══ Source extract ══
True Visible Beauty

It used to bother me that hardly a Christmas or an Easter, a Fourth of July or a Labor Day could pass without my parents inviting people over for a meal. Widows. Vicars. College students. If you were going to be alone on a holiday {or pretty much any day}, Mom and Dad would find you, hug you and tell you what time the turkey would be ready.

Whether you liked turkey or not.


I wasn’t always such a fan. I didn’t want to have to sit politely at the table for hours. I didn’t want to have to behave and listen to stories of how our hometown used to look fifty years before I was born. I didn’t want to have to help wash the pretty dishes Mom used to make people feel special, the dishes that consequently couldn’t get tossed in the dishwasher when they’d left.

Sometimes I just seriously wanted a nap.

{This, I might note, has not changed.}

But my parents didn’t see it that way. They sat with little old ladies and high school students struggling to get along with their parents and drunks and the unemployed. They sat, and they listened.

For hours.

Entire mornings.

Full Sunday afternoons.

And they still do. It’s not unusual for my parents to hang up on me–albeit it graciously–on Saturday mornings because three or four of their widowed friends are coming over for brunch.

So for all my inward sighs and looks toward the clock and rehearsals in my head of how we ought to name our house “the place where fun goes to die,” watching my parents invite the lonely into their homes is good for me.

It is good for all of us.


We don’t talk about our widows and widowers much. How does the Church care for them? How do we remind them of their Baptism, the value and worth that are theirs on account of Christ?
═══
══ Provided information ══
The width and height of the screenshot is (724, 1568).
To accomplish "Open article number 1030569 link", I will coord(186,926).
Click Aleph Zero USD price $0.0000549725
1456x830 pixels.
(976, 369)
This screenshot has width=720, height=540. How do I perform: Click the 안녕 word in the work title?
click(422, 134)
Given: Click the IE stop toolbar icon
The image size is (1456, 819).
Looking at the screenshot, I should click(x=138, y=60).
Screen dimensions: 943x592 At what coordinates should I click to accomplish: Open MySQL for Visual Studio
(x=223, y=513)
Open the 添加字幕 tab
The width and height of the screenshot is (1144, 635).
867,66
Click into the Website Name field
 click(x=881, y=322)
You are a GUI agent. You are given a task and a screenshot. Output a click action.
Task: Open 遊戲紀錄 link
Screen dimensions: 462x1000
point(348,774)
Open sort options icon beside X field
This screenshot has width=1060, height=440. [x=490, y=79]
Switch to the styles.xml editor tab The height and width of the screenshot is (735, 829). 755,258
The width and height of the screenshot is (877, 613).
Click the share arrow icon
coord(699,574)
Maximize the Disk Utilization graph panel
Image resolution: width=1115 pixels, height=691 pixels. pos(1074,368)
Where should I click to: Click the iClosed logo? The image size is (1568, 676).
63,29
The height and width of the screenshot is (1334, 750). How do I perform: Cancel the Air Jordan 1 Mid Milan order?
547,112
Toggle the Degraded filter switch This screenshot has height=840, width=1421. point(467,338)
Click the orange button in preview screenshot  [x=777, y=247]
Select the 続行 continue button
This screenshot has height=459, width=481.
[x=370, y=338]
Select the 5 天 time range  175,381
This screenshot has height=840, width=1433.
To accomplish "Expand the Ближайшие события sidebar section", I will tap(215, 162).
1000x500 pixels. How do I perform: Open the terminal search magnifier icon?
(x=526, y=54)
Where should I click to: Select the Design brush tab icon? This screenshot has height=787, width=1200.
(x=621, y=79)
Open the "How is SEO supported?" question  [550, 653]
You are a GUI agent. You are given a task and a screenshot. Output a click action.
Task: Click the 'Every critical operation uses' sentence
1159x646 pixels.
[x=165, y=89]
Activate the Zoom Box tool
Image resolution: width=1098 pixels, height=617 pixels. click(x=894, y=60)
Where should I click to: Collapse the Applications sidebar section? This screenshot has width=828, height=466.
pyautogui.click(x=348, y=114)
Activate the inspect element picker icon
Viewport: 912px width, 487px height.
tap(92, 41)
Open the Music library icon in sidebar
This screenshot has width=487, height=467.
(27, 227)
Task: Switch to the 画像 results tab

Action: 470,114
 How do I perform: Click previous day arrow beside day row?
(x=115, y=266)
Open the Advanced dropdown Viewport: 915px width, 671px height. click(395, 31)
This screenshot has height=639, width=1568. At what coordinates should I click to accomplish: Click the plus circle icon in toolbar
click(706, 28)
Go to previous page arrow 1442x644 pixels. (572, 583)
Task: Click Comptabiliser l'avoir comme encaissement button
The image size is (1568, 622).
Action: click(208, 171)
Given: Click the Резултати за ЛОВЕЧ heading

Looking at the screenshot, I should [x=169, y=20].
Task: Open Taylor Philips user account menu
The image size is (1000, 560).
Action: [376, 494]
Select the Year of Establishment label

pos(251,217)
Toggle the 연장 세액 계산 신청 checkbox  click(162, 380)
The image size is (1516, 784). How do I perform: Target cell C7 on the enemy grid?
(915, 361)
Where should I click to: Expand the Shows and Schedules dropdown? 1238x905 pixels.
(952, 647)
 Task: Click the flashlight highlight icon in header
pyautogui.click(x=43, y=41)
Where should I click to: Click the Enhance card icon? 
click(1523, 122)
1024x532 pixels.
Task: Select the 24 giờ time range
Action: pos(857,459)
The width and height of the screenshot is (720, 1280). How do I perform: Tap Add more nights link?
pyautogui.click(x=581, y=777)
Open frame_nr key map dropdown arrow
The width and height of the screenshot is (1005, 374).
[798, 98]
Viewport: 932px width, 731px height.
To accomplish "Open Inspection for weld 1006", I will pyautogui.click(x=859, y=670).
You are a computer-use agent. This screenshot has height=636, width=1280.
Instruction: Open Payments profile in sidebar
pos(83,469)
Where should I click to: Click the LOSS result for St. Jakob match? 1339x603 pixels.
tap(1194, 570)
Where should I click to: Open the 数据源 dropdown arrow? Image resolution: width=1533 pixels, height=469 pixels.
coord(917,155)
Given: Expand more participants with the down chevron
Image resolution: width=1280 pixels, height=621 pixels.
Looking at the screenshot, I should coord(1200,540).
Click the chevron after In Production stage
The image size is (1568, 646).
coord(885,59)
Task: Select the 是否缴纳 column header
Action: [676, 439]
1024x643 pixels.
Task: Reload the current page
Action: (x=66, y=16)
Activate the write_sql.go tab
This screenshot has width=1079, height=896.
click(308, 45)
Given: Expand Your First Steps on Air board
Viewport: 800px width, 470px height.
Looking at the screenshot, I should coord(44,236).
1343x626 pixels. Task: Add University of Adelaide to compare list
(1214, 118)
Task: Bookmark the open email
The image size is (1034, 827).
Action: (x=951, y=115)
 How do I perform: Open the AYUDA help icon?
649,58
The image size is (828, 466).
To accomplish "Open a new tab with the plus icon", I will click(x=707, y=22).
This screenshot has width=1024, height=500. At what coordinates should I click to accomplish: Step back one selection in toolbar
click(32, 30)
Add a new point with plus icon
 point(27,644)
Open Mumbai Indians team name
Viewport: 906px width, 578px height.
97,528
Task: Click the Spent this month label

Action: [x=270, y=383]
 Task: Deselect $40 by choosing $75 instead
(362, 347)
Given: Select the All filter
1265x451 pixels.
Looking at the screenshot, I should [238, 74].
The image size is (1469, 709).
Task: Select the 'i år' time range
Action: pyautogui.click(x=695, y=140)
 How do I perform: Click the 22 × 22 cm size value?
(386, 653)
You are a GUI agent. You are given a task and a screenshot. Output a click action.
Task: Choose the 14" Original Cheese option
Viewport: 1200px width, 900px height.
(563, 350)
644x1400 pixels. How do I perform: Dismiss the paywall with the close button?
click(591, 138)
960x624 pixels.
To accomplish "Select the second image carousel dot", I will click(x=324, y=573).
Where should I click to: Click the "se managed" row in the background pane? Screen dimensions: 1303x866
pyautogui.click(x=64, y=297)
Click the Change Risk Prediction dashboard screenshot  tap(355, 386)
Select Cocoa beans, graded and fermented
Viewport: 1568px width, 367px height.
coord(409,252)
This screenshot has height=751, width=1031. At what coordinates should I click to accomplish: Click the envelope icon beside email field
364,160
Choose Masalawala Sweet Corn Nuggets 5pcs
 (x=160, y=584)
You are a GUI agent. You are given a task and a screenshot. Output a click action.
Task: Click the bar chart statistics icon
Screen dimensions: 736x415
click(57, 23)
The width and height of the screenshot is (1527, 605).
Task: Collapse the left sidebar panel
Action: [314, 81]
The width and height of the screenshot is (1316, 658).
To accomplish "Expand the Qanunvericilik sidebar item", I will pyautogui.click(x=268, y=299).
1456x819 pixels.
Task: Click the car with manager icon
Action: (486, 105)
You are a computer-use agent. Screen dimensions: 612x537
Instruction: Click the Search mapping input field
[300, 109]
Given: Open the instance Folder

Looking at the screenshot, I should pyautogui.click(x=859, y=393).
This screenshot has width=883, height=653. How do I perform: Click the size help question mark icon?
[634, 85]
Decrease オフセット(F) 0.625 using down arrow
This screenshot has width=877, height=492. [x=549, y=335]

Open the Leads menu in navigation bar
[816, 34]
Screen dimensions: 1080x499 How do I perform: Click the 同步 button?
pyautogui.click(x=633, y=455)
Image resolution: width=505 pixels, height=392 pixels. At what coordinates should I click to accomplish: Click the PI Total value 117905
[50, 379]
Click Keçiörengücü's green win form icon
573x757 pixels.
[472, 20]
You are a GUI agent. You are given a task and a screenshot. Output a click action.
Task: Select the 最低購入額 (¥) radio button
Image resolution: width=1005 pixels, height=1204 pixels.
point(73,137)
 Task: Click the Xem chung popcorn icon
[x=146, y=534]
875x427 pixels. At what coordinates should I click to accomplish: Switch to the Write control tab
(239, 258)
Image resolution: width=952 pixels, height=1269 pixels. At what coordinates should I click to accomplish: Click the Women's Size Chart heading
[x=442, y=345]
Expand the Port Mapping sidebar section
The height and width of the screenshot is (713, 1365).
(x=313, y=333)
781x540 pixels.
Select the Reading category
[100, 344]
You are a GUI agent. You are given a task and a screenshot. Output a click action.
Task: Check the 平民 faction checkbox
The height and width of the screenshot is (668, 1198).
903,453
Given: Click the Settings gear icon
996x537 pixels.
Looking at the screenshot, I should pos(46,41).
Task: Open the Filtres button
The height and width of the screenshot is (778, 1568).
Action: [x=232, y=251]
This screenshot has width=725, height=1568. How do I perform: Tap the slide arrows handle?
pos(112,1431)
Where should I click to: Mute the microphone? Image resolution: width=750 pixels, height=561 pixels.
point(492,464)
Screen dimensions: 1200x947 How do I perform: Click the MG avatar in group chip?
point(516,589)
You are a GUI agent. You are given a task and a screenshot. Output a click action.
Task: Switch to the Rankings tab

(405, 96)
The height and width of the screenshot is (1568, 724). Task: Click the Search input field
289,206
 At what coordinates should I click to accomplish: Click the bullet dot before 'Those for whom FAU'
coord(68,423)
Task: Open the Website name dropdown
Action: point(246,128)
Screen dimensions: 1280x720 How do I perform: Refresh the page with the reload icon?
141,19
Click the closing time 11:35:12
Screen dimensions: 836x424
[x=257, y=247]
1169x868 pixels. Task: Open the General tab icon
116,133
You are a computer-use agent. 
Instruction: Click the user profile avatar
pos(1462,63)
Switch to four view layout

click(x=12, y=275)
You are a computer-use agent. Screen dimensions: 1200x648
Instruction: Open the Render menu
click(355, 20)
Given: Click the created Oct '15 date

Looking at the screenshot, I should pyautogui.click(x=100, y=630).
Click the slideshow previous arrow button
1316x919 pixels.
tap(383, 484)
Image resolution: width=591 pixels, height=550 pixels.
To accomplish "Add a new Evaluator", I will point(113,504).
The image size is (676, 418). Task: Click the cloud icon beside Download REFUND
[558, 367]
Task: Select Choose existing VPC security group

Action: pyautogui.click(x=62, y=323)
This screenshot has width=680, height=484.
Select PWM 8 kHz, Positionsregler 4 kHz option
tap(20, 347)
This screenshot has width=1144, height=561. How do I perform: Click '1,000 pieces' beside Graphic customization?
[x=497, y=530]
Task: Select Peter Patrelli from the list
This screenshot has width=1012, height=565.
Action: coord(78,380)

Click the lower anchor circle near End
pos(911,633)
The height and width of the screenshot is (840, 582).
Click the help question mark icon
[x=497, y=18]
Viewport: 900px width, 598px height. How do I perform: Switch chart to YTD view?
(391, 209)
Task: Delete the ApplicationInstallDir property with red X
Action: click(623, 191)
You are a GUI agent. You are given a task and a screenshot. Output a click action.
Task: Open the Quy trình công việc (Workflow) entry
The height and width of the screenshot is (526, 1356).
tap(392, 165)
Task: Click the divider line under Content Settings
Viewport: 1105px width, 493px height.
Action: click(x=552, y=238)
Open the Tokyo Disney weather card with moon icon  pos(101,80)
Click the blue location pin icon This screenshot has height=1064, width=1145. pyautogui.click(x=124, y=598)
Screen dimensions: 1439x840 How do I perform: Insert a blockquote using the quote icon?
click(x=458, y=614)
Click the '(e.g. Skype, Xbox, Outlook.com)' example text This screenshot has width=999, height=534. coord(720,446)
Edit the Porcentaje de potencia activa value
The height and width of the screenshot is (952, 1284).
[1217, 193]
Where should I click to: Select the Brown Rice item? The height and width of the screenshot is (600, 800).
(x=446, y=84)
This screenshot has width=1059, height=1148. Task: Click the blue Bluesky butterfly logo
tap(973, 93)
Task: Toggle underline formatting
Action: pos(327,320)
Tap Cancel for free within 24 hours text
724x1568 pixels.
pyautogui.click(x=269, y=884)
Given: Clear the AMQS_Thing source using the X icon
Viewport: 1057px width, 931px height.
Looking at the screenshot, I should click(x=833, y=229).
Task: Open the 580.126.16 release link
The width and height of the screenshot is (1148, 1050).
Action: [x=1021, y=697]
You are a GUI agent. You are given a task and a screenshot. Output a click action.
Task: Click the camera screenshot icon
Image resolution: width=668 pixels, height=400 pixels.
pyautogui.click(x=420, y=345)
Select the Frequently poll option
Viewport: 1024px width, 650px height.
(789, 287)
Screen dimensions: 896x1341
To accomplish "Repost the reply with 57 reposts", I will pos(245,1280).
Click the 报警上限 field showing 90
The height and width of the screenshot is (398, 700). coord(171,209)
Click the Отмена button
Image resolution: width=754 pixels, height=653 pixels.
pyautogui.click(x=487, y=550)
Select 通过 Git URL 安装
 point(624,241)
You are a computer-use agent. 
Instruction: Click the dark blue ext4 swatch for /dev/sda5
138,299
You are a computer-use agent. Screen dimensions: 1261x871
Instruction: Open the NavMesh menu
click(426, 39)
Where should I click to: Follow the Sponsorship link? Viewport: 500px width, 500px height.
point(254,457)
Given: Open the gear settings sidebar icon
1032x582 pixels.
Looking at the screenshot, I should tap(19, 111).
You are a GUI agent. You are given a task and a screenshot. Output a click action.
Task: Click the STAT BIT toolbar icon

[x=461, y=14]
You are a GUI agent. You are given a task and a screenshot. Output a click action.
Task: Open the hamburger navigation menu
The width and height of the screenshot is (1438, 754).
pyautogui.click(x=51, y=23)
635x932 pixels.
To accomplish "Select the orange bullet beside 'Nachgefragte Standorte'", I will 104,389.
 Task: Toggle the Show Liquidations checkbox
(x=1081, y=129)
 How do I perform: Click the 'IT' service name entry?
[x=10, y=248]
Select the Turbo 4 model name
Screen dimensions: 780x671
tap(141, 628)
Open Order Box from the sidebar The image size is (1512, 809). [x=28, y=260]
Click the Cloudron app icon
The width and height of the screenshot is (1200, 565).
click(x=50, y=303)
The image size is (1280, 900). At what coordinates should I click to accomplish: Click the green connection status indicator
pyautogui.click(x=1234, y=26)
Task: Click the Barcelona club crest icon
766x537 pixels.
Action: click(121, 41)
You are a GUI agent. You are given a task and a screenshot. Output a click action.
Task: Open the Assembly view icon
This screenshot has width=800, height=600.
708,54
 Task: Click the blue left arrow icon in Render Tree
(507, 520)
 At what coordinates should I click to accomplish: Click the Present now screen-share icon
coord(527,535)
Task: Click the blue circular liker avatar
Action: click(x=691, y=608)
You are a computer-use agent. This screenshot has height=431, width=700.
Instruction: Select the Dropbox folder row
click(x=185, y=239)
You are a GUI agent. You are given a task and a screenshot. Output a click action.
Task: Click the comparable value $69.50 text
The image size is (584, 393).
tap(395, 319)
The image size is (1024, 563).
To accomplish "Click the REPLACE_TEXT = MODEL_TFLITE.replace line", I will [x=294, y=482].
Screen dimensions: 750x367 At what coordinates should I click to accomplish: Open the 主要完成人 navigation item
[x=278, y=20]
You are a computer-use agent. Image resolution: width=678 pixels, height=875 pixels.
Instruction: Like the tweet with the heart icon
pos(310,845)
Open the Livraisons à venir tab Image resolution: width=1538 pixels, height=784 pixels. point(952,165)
═══
Prompt 1:
List the holidays named in the essay about the writer's parents.
Prompt 2:
Transcribe the passage of the essay about the writer's parents that starts at the words "But my parents" and stops after "Full Sunday afternoons.".

Response 1:
Christmas, Easter, the Fourth of July, Labor Day

Response 2:
But my parents didn’t see it that way. They sat with little old ladies and high school students struggling to get along with their parents and drunks and the unemployed. They sat, and they listened.

For hours.

Entire mornings.

Full Sunday afternoons.